产品简介:
苏木素(Hematoylin)和伊红(Eosin)联合染色简称HE染色,是病理学和组织学最常用的一种染色方法,苏木精为碱性天然染料,可使细胞核着色;细胞核内染色质的主要成分是 DNA,在DNA的双螺旋结构中,两条核苷酸链上的磷酸基向外,使DNA双螺旋的外侧带负电荷,呈酸性,很容易与带正电荷的苏木精碱性染料以离子键或氢键结合而被染色。

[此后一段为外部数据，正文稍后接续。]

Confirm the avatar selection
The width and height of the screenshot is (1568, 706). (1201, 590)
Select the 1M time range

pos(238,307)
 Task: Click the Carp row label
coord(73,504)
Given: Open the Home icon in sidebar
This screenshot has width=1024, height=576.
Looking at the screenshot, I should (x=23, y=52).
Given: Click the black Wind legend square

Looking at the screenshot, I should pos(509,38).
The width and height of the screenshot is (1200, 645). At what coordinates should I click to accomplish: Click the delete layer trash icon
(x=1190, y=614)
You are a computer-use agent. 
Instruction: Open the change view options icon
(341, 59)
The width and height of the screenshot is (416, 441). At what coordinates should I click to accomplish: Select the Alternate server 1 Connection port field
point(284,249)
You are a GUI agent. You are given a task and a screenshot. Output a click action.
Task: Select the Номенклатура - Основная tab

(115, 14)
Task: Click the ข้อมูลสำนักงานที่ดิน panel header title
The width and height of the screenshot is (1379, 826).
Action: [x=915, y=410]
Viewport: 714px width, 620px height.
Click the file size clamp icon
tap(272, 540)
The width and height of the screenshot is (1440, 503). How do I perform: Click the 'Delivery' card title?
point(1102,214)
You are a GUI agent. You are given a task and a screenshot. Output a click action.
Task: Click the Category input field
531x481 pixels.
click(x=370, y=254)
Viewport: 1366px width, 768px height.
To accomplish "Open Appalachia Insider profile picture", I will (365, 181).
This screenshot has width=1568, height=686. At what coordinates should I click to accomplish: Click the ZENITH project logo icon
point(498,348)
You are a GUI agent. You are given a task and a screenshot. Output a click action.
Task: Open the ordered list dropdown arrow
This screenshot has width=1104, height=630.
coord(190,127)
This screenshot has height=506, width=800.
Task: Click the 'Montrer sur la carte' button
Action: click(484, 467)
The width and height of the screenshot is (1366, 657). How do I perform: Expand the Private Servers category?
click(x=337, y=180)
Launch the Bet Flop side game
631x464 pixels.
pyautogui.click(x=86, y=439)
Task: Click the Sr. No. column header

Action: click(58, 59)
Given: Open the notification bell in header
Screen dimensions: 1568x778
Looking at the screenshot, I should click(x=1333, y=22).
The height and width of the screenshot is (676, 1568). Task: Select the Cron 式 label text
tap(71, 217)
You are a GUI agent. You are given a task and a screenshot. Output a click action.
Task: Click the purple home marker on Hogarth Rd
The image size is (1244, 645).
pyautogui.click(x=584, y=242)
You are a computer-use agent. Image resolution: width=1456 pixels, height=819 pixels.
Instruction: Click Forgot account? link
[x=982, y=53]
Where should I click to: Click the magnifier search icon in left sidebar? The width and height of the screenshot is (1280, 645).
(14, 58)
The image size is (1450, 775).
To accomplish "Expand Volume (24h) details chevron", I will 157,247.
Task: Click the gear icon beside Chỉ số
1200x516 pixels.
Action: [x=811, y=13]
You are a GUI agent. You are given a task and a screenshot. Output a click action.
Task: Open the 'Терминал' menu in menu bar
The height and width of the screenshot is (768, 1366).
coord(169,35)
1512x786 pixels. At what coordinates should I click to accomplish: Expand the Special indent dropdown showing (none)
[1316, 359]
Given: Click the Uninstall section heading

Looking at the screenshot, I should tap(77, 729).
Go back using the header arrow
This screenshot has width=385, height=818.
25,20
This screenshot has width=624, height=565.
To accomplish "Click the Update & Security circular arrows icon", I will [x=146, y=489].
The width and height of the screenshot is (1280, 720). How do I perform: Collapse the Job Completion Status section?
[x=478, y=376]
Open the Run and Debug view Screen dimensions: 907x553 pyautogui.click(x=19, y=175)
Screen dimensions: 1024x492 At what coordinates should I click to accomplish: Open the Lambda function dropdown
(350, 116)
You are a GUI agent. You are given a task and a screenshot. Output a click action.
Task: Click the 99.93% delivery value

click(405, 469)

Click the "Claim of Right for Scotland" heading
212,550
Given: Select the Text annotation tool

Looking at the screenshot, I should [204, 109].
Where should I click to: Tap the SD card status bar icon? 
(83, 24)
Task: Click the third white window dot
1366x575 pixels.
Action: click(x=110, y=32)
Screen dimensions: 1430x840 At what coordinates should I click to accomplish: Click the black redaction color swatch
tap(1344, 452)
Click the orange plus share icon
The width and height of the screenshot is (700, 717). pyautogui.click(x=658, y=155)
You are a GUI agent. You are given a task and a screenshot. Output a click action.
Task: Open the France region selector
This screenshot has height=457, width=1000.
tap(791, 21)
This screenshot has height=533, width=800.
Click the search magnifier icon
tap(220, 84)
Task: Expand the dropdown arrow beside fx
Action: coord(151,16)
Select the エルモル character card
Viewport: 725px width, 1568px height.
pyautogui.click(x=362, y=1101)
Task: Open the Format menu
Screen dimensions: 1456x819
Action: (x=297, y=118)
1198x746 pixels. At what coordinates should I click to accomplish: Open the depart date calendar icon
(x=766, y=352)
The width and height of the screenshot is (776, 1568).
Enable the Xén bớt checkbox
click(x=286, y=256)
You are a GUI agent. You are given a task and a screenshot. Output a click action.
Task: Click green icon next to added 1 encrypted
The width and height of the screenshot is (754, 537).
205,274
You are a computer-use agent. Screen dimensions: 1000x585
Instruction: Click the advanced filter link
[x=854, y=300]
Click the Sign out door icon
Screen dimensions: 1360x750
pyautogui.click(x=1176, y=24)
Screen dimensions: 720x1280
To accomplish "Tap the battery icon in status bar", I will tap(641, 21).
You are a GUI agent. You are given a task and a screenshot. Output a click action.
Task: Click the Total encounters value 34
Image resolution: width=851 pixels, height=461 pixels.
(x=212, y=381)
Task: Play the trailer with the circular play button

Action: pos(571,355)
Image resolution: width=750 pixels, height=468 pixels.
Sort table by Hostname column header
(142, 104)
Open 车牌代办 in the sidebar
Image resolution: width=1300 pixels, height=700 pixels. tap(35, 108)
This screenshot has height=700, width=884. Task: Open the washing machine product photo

改良Mayer苏木素染色液无毒,无氧化膜,细胞核染色质着色深而细微,临床上常替代Harris苏木素染色液;对细胞核染色很清晰,不着染胞质和纤维成分,属进行性染色故染色后可以不用盐酸乙醇分化染色时间约5-8min ,如果是充分氧化后可染色3-5min。该试剂常用于糖原等特染、酶组化和免疫组化等染色后复染细胞核作对照染色,尤其适用于经过特殊染色后不能经酸处理时对细胞核的复染,在特殊染色中常与天青石蓝B液联合染色,使细胞核染色后不被后续的酸性染料所褪色。该试剂仅用于科研领域,不适用于临床诊断或其他用途。
产品内容:
货号 名称 PMK0268-100 PMK0268-500
PMK0268 改良Mayer苏木素染色液 100ml 500ml
使用步骤:
(一)石蜡切片染色
1、切片脱蜡至水
①二甲苯或浸蜡脱蜡透明液作用2次,每次5 ~ 10min。
②(可选)无水乙醇作用2次,每次3~ 5min.
③95%乙醇3 ~ 5min
④90%乙醇3 ~ 5min
⑤80%乙醇3 ~ 5min
⑥自来水或蒸馏水(亦可用30~ 40°C温水)冲洗1 ~ 3min
2、染色
①改良Mayer苏木素染色液5~ 8min
②自来水或蒸馏水冲洗5~ 10s
③(可选)盐酸乙醇分化2~ 5s
④自来水冲洗20~ 30s
⑤蓝化液或温水返蓝20~ 40s
⑥80%乙醇脱水30 ~ 60s
⑦伊红染色液(醇溶)染色30s ~ 3min
3、脱水、透明、封固
①80%乙醇10 ~ 20s
②90%乙醇10~ 20s
③95%乙醇作用2次,每次1 ~ 2min。
④无水乙醇作用2次,每次2~ 3min。
⑤二甲苯或浸蜡脱蜡透明液透明3次,每次2 ~ 3min。
⑥中性树胶封片。
(二)冰冻切片染色
1、乙醚-乙醇混合固定液5~ 10s
2、自来水冲洗2~ 5s
3、苏木素染色液滴染1 ~ 2min(可加热至50°C)。
4、自来水冲洗2~ 5s
5、(可选)盐酸乙醇分化2~ 5s
6、自来水冲洗2~5s
7、蓝化液或温水返蓝2~ 5s
8、80%乙醇脱水5~ 10s
9、伊红染色液(醇溶)染色2~ 5s
10、80%乙醇1~ 2s
11、95%乙醇1~ 2s
12、无水乙醇2~ 5s
13、苯酚二甲苯(1:3)2~ 5s
14、二甲苯或浸蜡脱蜡透明液透明3次,每次2~ 5s。15、中性树胶封片。
(三)细胞染色
1、4%多聚甲醛固定10 ~ 20min.
2、自来水冲洗2次,每次2min。
3、蒸馏水冲洗2次,每次2min。
4、染色、脱蜡、透明、封固步骤同石蜡切片的染色步骤,作用时间应相应缩短。
注意事项:
1.切片脱蜡应尽量干净。
2.系列乙醇应经常更换新液。
3.盐酸乙醇分化时间应根据切片厚薄、组织类别以及新旧而定,另外分化后自来水冲洗时间应该足够,以便彻底清洗酸。
4.乙醚-乙醇混合固定液是由乙醚和95%乙醇等量混合而得, 再加入适量乙酸,密闭保存。
5.冷冻切片染色时间尽量要短。
6.蓝化液常使用0.2-1%氨水或Scott促蓝液或0.1-1%碳酸锂溶液。
7.为了您的安全和健康,请穿实验服并戴-次性手套操作。
8.本产品仅限于专业人员的科学研究用,不得用于临床诊断或治疗,不得用于食品或药品,不得存放于普通住宅内。